● FRAGMENTO DE ORIGEN
>>>>

# Plaza Mayor de Lima VS Plaza Mayor de Cusco



## JuanPaulo (Feb 26, 2004)

Pues las 2 son bellisimas, pero cuando estas parado ahi en vivo, la del Cusco te roba el corazon. Voto por la Plaza Mayor del Cusco!


----------



## ENRIQUE DANIEL (Jan 6, 2005)

*VOTO POR LA DE AREQUIPA JAJAJAJAJA Y YA....*


----------



## wallh (Jun 12, 2005)

Lima


----------



## un mexicano (Mar 21, 2005)

Las dos son bonitas,pero me gusta mas la de Lima.


----------



## Flavio (Mar 31, 2005)

no pues la plaza mayor de lima gana y por goleada...


----------



## Jawaruna (Apr 19, 2005)

Jod... como se les ocurre comparar la pintoresca plaza mayor de Lima con sus bonitos edificios color amarillo patito y sus palmeras estilo "mayami bish" con la milenaria plaza de Huacaypata, esta comparacion es toda una diatriba a mi ciudad.


----------



## Filter (Apr 9, 2005)

Jawaruna solo estamos comparando las dos plazas mayores Peruanas más conocidas a nivel mundial, tampoco es para que te un infarto.


----------



## Jawaruna (Apr 19, 2005)

Ya esta bien entonces, es que soy medio cardiaco pes.


----------

<<<<

● INSTRUCCIÓN
Extrae del hilo sobre las plazas de Lima y Cusco el tramo que va desde "## JuanPaulo (Feb" hasta "(Jan 6, 2005)", copiándolo sin ningún cambio. El material no tiene ningún papel en esto.

● DATOS PROPORCIONADOS
>>>>

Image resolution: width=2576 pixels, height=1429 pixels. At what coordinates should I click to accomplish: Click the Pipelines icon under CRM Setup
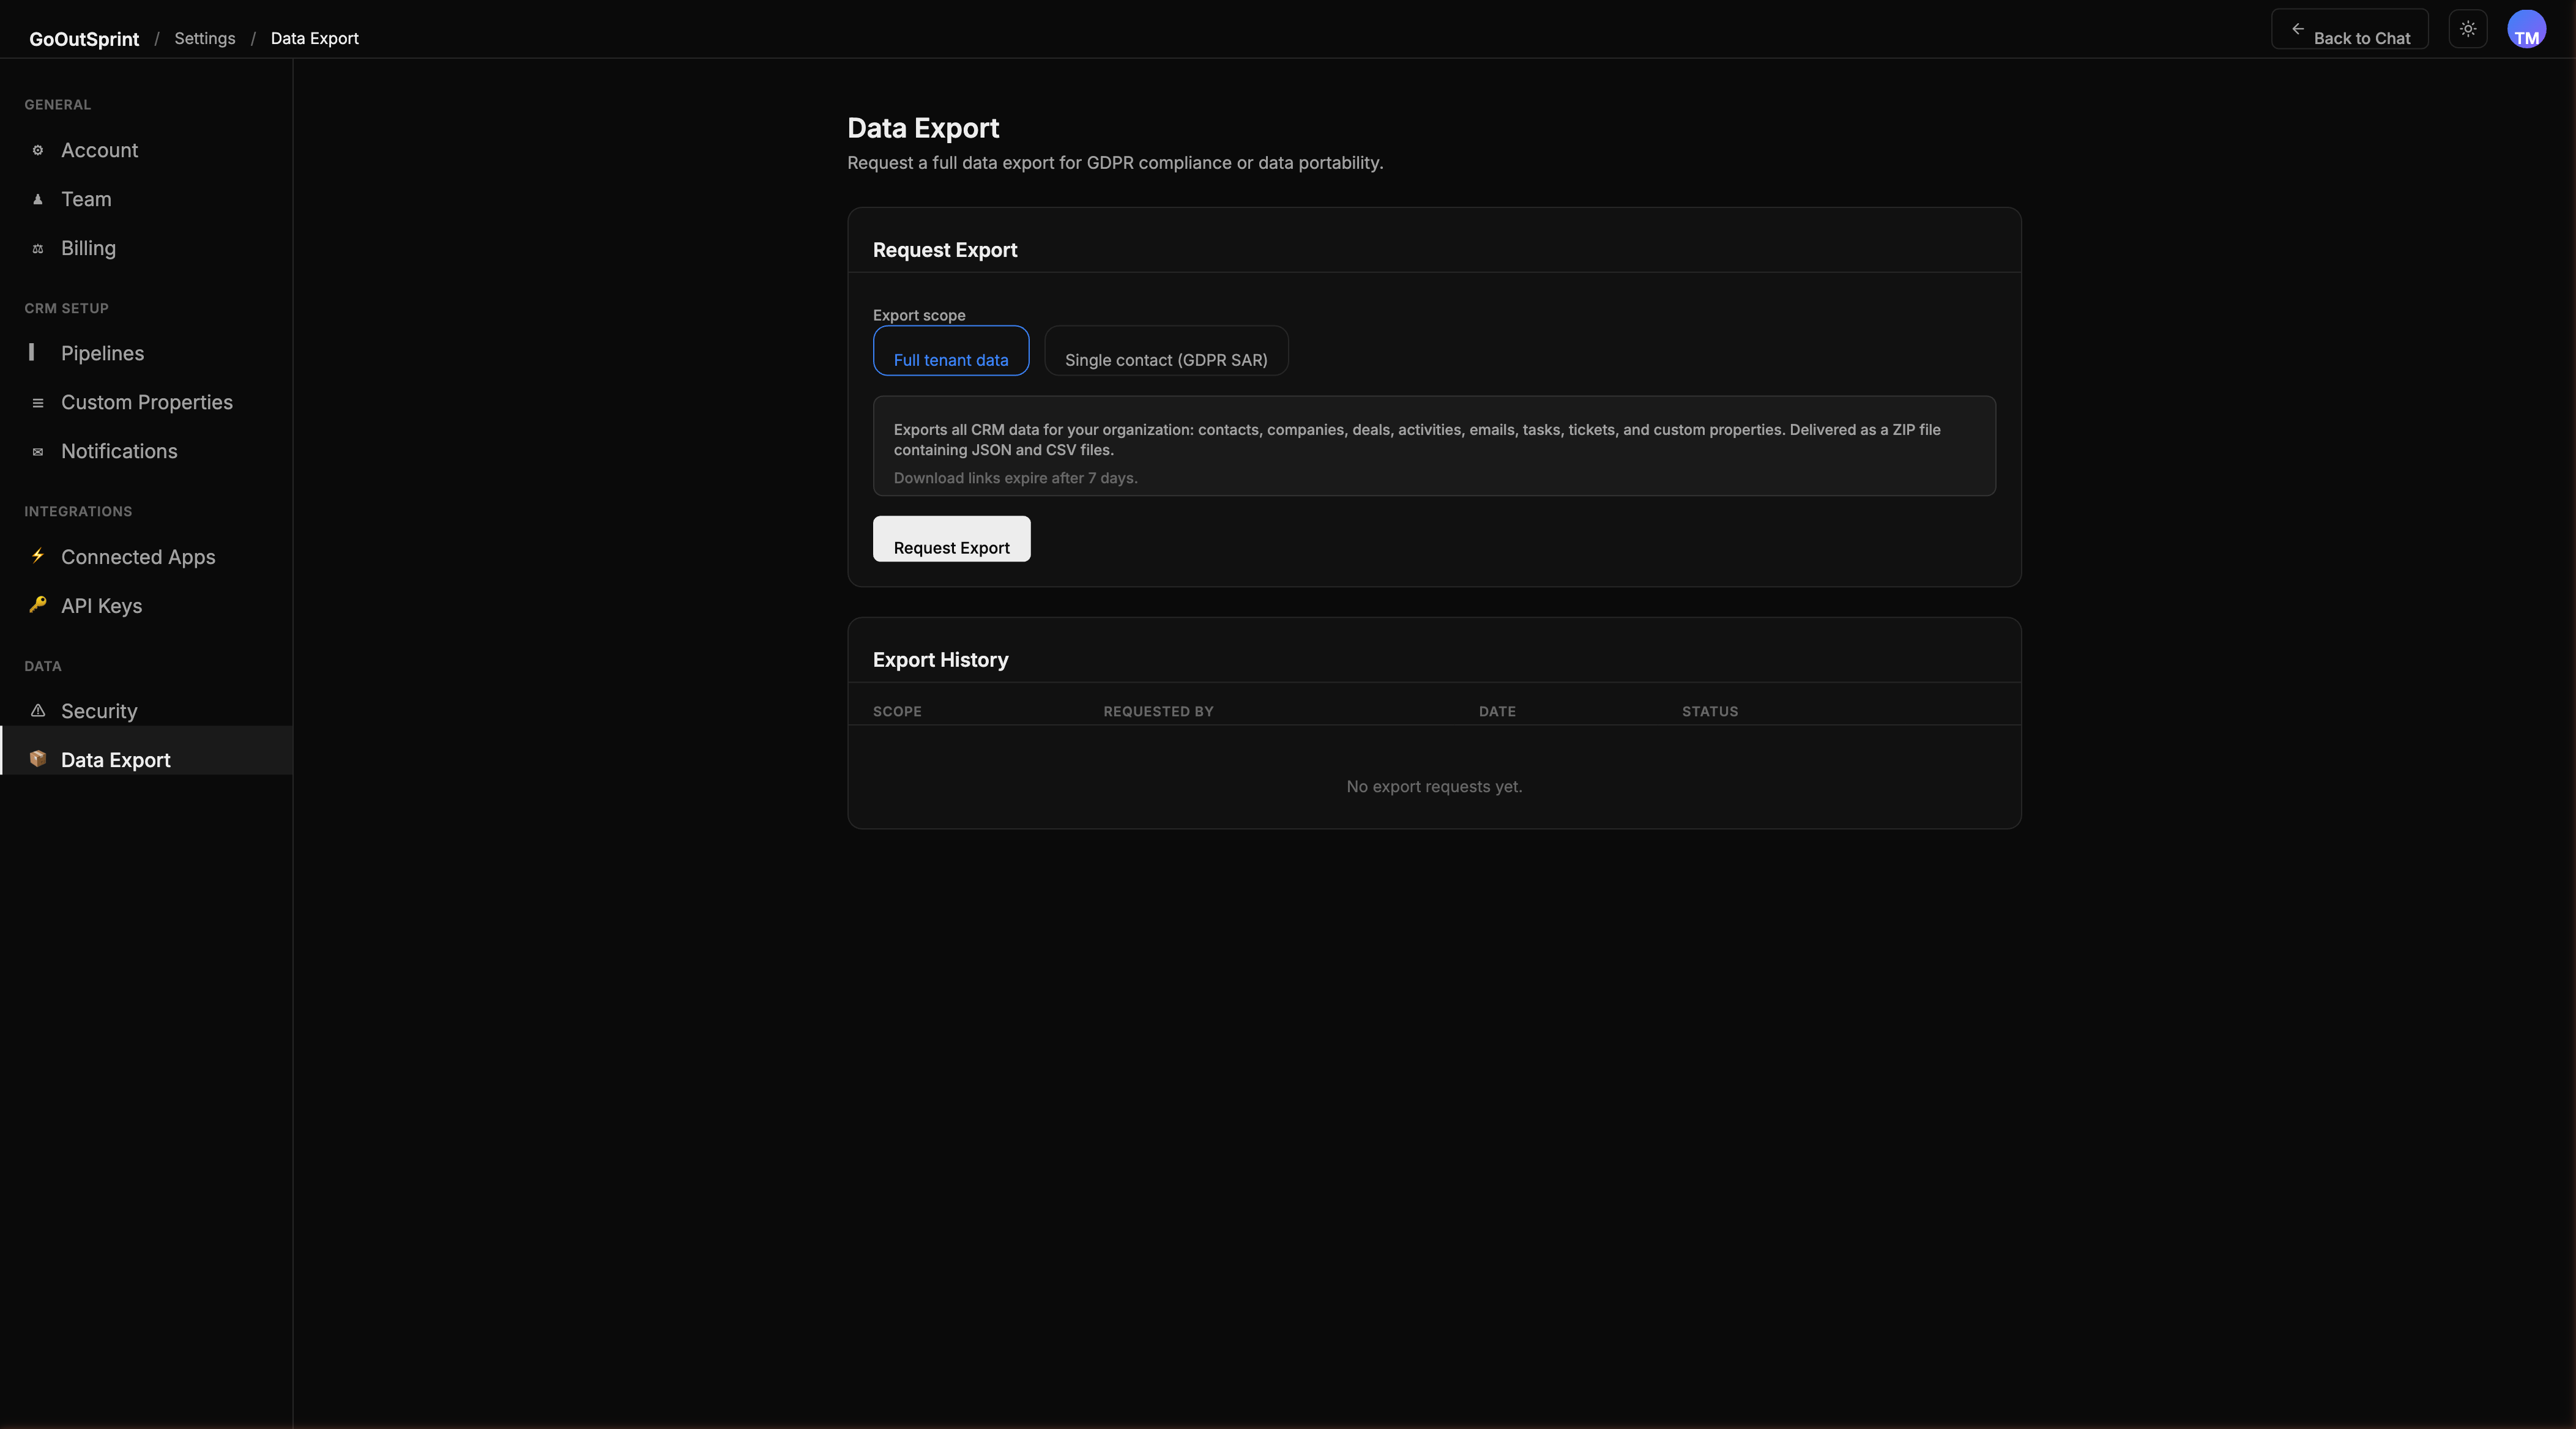(x=32, y=353)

<<<<

● RESPUESTA ESPERADA
## JuanPaulo (Feb 26, 2004)

Pues las 2 son bellisimas, pero cuando estas parado ahi en vivo, la del Cusco te roba el corazon. Voto por la Plaza Mayor del Cusco!


----------



## ENRIQUE DANIEL (Jan 6, 2005)